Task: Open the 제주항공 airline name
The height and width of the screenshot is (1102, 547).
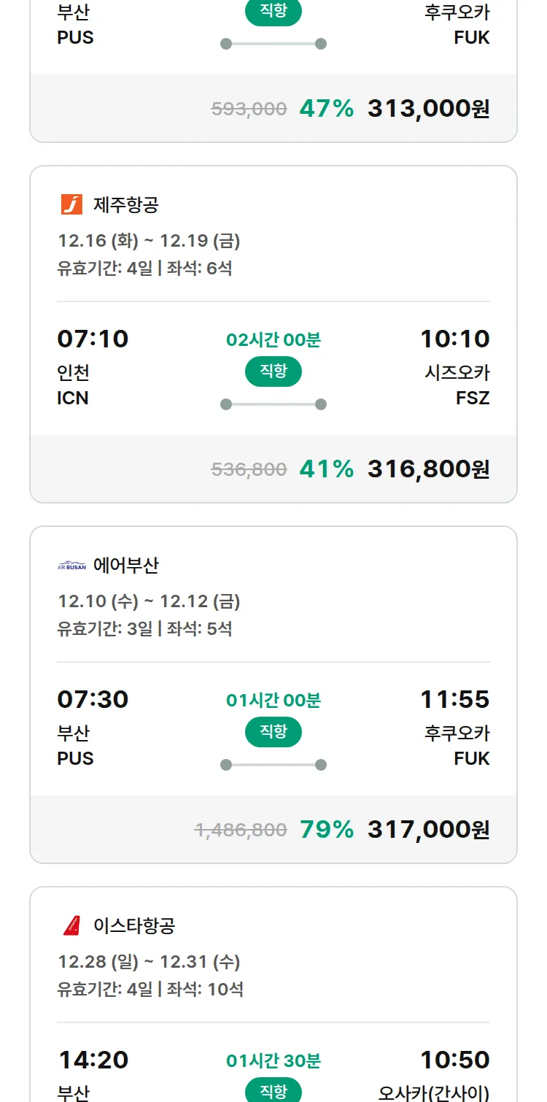Action: click(126, 205)
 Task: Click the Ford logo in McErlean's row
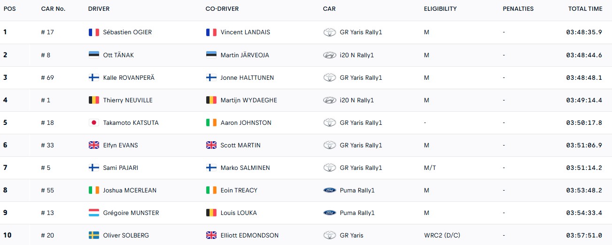click(330, 190)
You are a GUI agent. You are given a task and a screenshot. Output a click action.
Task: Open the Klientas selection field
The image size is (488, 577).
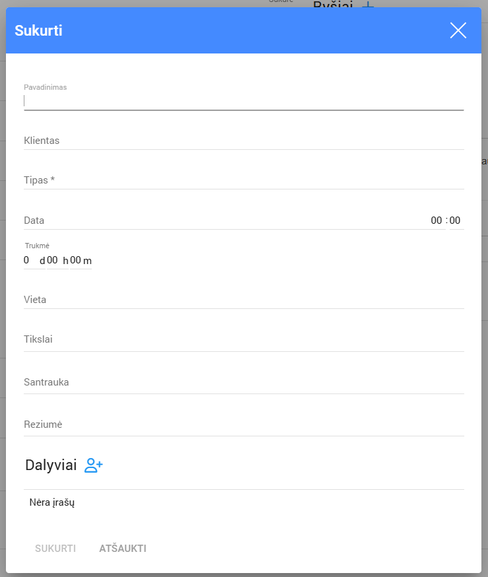tap(243, 141)
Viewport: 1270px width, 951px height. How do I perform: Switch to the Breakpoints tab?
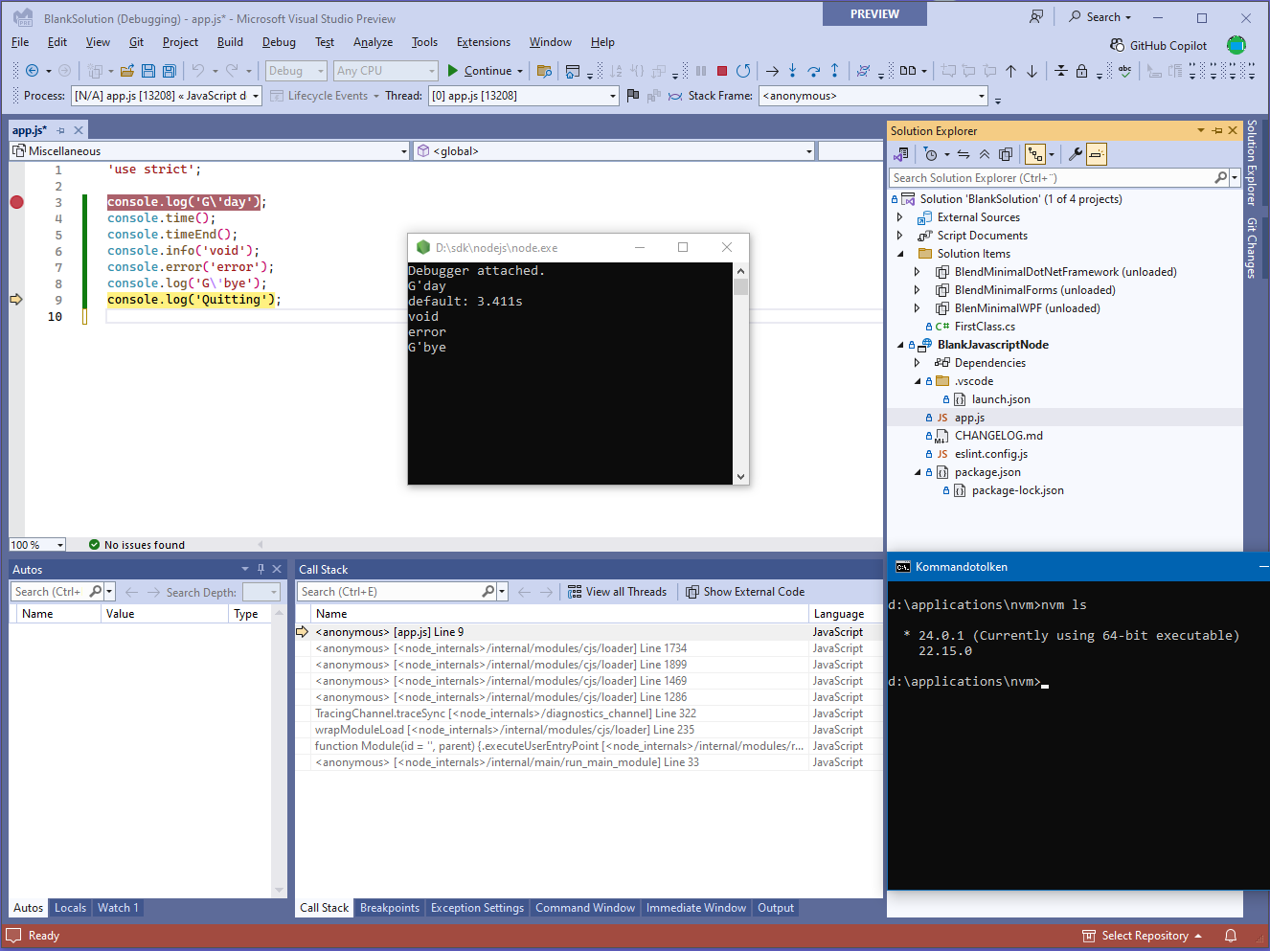(x=390, y=908)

Aim of the task: Every line from the one holding "Task: Click the Ford logo in McErlean's row" through the final line of the data above is to be reproduced exactly, both ends included, with the pictures left out.

Finished task:
 Task: Click the Ford logo in McErlean's row
click(330, 190)
You are a GUI agent. You are given a task and a screenshot. Output a click action.
Task: Open the Klientas selection field
The image size is (488, 577).
tap(243, 141)
Viewport: 1270px width, 951px height. How do I perform: Switch to the Breakpoints tab?
(x=390, y=908)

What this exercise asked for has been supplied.